Alban frunció el ceño y miró el mar. Era un día algo brumoso y con mala visibilidad.
—Apesta —dijo.
Stone se encogió de hombros.
—Es por el metano.
—Está empeorando.
En efecto, en el mar olía a azufre. Debía de haberse liberado abajo una buena cantidad de gas para que oliera tan mal arriba. Todos habían visto lo que pasaba en el talud, habían visto los gusanos y las burbujas que subían.

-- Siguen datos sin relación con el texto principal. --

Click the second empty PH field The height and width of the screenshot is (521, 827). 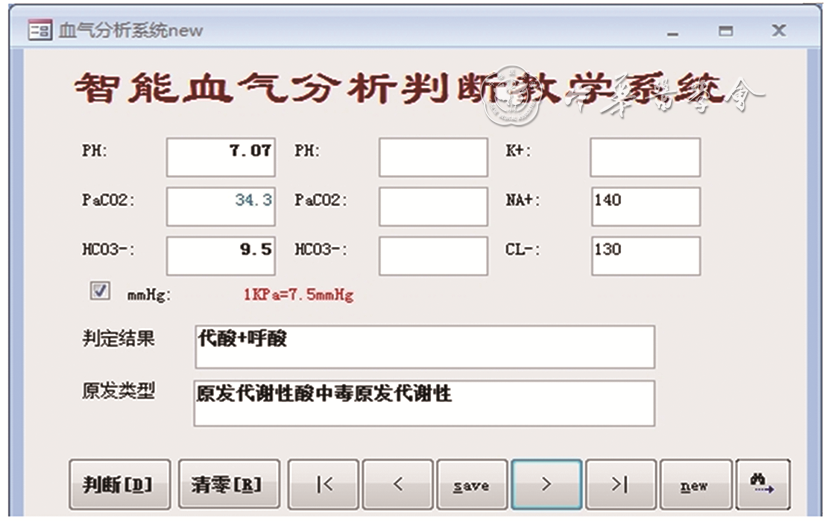click(433, 157)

Nadie podía o quería hacerse una idea de lo que había al final de ese proceso, pero si todo el mar olía como si hubieran arrojado un camión entero de bombas fétidas, aquello no era buena señal.
—Todo se arreglará —dijo Stone.
Alban lo miró.
—Oiga, Stone, yo en su lugar lo dejaría.
—¿Qué?
—Lo del batiscafo.
—¡Bah, qué estupidez! —Stone miró furioso a su alrededor—. ¿Y dónde está ahora el maldito fotógrafo?
—Es demasiado arriesgado.
—Tonterías.
—Además, el barómetro está bajando. No deja de bajar. Tendremos tormenta.
—Las tormentas no tienen incidencia sobre los batiscafos. ¿Tengo que explicárselo? Bajamos y basta.
—Stone ¡no sea idiota! ¿Por qué lo hace?
—Porque así tenemos un panorama mejor, y más rápido —le explicó Stone—. Por Dios, Jean, no sea tan cobarde. El cacharro este es indestructible, y más para un par de gusanos. El sumergible baja cuatro kilómetros...
—A cuatro mil metros la cápsula se colapsa —le informó Alban con sequedad—. El sumergible sólo puede bajar hasta los mil.
—Eso ya lo sé. ¿Y? Queremos bajar novecientos metros ¿quién está hablando de cuatro mil? ¿Qué puede pasar, por todos los cielos?